>>>

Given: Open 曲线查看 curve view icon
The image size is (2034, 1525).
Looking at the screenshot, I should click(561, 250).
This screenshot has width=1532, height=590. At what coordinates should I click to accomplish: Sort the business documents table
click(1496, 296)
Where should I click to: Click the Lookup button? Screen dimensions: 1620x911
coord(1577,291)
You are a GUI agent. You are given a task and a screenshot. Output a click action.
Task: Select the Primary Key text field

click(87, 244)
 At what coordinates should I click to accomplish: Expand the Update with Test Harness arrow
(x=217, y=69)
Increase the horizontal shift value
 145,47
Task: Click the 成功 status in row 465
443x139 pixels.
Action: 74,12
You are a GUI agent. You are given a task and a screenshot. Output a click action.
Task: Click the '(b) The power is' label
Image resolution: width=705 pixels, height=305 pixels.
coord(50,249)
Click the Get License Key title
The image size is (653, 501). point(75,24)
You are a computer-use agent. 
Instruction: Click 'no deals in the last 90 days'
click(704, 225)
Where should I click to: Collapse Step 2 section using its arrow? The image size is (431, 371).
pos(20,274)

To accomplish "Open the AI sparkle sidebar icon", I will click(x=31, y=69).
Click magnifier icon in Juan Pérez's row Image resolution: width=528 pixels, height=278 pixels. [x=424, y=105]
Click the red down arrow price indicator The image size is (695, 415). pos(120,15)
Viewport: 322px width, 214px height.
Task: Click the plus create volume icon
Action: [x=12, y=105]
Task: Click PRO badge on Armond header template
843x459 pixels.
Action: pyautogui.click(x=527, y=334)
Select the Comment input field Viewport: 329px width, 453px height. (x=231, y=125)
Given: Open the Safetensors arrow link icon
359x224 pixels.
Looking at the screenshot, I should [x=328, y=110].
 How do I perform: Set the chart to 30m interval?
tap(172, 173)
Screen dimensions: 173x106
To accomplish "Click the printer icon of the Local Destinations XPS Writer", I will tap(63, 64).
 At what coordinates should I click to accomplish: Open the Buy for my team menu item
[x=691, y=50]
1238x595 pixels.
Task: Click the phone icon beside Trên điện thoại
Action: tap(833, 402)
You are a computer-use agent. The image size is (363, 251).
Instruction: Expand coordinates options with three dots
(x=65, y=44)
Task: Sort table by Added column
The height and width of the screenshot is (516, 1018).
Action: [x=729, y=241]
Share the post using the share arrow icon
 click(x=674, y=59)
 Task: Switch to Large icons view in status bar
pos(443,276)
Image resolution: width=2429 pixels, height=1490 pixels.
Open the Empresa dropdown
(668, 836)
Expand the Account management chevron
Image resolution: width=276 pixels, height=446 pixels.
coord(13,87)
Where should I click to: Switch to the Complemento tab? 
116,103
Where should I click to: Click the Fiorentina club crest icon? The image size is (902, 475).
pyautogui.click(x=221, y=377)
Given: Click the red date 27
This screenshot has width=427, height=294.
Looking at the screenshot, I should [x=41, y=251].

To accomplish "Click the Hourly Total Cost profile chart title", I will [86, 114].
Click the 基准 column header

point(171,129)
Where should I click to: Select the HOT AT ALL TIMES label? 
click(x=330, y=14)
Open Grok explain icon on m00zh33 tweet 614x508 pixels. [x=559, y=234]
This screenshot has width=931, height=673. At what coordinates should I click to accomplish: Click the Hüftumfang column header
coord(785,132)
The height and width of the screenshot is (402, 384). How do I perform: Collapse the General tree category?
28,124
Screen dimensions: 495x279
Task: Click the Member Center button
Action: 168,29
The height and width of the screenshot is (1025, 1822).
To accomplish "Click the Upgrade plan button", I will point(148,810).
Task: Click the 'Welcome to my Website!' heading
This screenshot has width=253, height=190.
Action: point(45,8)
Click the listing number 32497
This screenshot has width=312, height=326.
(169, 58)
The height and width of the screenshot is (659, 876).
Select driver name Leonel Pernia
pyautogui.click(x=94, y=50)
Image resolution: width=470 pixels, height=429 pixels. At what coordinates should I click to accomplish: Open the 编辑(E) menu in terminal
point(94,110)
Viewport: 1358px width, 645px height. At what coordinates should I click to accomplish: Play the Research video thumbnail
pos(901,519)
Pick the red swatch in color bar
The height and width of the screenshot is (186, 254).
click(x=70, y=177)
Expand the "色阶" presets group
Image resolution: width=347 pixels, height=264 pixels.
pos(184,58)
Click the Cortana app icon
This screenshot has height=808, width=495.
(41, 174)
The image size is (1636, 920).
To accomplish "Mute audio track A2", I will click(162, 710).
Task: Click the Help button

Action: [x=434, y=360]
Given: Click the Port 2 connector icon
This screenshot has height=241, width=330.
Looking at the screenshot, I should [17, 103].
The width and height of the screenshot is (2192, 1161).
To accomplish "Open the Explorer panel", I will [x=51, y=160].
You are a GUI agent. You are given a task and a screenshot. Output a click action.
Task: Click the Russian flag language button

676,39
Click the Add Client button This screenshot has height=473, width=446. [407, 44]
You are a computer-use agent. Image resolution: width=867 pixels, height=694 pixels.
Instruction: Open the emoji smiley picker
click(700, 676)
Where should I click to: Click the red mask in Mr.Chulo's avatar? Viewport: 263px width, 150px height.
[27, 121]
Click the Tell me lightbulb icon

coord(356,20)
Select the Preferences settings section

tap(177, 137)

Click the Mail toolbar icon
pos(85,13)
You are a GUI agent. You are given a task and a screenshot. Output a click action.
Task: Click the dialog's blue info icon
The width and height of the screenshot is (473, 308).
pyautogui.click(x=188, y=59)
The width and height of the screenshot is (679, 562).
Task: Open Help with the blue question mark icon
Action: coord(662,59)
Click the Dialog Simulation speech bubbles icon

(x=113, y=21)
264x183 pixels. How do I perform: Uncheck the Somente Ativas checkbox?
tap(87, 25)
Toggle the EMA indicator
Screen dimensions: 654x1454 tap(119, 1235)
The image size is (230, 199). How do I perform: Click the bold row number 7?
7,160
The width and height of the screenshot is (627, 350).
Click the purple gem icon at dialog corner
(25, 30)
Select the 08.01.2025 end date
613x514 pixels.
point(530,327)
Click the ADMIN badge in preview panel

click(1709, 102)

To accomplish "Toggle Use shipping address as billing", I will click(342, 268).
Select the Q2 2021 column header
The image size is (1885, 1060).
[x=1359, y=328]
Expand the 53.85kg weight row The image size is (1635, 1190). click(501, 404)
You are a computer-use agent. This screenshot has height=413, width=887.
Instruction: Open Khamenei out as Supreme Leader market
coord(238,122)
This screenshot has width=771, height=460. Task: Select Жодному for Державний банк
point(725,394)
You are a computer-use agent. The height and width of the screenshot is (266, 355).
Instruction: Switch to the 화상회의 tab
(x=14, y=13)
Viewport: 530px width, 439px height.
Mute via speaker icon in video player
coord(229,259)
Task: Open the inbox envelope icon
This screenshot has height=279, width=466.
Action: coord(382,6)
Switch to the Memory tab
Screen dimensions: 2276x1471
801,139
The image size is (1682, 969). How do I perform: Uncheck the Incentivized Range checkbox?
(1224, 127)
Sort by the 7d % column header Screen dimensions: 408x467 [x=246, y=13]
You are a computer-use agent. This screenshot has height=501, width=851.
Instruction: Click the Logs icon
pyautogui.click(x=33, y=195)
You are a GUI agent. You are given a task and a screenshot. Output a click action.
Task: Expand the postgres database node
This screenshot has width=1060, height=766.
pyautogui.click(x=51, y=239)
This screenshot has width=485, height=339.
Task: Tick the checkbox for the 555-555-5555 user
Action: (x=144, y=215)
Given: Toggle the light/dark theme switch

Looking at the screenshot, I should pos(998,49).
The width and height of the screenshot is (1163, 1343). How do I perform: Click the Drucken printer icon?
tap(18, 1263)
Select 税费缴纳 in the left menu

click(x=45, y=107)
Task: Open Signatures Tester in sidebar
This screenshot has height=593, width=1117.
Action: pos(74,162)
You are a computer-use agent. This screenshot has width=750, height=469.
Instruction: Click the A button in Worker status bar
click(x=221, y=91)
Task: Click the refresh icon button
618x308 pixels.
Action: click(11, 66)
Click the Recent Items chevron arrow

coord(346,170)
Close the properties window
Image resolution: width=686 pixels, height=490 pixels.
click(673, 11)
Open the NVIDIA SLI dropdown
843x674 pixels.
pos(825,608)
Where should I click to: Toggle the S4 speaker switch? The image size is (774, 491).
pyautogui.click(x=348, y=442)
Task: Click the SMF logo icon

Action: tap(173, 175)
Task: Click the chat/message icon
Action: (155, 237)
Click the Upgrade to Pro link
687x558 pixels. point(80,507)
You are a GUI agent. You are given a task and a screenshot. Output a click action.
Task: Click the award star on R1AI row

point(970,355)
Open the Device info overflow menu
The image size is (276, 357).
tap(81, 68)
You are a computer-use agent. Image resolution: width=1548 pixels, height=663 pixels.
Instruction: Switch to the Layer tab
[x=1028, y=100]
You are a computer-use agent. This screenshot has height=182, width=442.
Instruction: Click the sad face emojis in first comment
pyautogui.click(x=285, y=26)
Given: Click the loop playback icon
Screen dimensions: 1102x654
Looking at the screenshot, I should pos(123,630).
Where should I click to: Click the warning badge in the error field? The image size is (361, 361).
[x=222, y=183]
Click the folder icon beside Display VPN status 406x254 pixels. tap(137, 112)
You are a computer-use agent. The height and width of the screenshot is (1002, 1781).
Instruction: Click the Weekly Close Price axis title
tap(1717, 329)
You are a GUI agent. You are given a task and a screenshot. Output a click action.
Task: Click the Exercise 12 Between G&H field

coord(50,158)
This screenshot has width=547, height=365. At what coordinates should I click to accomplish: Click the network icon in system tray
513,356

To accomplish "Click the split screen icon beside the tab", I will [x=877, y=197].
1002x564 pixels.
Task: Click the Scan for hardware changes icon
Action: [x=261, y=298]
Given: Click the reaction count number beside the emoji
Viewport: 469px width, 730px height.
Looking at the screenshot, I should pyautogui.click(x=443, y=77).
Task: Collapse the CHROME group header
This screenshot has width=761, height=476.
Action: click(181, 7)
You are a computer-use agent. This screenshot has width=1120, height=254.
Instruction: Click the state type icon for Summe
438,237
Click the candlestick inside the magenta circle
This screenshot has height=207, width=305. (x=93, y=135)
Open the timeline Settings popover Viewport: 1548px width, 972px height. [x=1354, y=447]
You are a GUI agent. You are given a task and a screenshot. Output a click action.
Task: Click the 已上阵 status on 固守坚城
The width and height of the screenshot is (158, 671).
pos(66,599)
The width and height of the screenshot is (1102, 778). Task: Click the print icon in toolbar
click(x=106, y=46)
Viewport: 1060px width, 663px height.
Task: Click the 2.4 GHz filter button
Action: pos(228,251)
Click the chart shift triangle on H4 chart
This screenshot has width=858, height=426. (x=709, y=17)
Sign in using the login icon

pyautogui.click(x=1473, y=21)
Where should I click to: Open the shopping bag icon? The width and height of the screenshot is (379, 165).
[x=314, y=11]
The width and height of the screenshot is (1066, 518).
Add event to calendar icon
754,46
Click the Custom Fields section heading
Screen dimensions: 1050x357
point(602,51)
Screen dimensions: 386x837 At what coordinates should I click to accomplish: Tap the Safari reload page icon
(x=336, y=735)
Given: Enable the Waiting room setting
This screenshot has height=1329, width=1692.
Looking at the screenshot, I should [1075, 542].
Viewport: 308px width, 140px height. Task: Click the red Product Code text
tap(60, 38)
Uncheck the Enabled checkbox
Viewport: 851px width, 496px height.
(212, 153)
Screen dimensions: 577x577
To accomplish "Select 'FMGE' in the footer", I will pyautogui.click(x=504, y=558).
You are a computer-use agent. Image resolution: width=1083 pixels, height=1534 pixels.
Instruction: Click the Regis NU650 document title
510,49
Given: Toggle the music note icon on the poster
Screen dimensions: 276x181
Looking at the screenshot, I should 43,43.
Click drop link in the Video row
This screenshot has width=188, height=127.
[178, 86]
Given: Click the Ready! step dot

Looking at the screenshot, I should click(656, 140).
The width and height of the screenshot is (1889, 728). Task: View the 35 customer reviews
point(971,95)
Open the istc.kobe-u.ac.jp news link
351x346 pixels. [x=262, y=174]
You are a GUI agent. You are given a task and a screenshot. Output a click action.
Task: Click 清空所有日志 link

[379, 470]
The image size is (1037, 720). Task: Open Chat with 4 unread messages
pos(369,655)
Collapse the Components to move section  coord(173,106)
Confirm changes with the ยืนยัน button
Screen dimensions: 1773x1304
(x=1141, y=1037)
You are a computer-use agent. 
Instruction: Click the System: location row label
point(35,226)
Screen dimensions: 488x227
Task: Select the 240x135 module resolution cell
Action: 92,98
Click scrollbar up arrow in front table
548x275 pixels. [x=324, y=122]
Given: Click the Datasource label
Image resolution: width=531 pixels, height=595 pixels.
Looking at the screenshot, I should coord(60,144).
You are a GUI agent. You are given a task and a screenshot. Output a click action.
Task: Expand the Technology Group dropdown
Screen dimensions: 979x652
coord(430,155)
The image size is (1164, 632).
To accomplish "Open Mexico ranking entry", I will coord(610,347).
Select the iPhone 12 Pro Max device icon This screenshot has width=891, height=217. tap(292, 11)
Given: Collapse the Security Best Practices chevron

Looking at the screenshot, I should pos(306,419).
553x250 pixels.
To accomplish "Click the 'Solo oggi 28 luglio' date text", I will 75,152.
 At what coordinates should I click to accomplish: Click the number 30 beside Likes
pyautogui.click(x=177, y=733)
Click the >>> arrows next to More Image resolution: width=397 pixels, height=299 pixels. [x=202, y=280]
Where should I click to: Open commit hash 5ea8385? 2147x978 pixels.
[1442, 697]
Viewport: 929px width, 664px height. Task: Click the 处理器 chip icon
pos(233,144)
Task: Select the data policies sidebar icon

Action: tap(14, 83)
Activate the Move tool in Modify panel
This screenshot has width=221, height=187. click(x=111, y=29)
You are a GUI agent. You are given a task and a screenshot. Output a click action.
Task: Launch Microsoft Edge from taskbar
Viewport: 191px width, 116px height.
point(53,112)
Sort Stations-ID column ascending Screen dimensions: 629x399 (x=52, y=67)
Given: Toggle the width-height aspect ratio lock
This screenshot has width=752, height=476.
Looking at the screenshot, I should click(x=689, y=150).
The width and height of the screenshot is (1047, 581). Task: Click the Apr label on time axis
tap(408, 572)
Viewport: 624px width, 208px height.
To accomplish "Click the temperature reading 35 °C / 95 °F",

<<<

** Work to be completed **
Change "GUI agent" to "screen agent" in the stretch of lines from the one containing "This screenshot has width=1532, height=590." through the one containing "Click magnifier icon", and give back only those lines with everything else left as it is.

** Task answer **
This screenshot has width=1532, height=590. At what coordinates should I click to accomplish: Sort the business documents table
click(1496, 296)
Where should I click to: Click the Lookup button? Screen dimensions: 1620x911
coord(1577,291)
You are a screen agent. You are given a task and a screenshot. Output a click action.
Task: Select the Primary Key text field

click(87, 244)
 At what coordinates should I click to accomplish: Expand the Update with Test Harness arrow
(x=217, y=69)
Increase the horizontal shift value
 145,47
Task: Click the 成功 status in row 465
443x139 pixels.
Action: 74,12
You are a screen agent. You are given a task and a screenshot. Output a click action.
Task: Click the '(b) The power is' label
Image resolution: width=705 pixels, height=305 pixels.
coord(50,249)
Click the Get License Key title
The image size is (653, 501). point(75,24)
You are a computer-use agent. 
Instruction: Click 'no deals in the last 90 days'
click(704, 225)
Where should I click to: Collapse Step 2 section using its arrow? The image size is (431, 371).
pos(20,274)

To accomplish "Open the AI sparkle sidebar icon", I will click(x=31, y=69).
Click magnifier icon in Juan Pérez's row Image resolution: width=528 pixels, height=278 pixels. [x=424, y=105]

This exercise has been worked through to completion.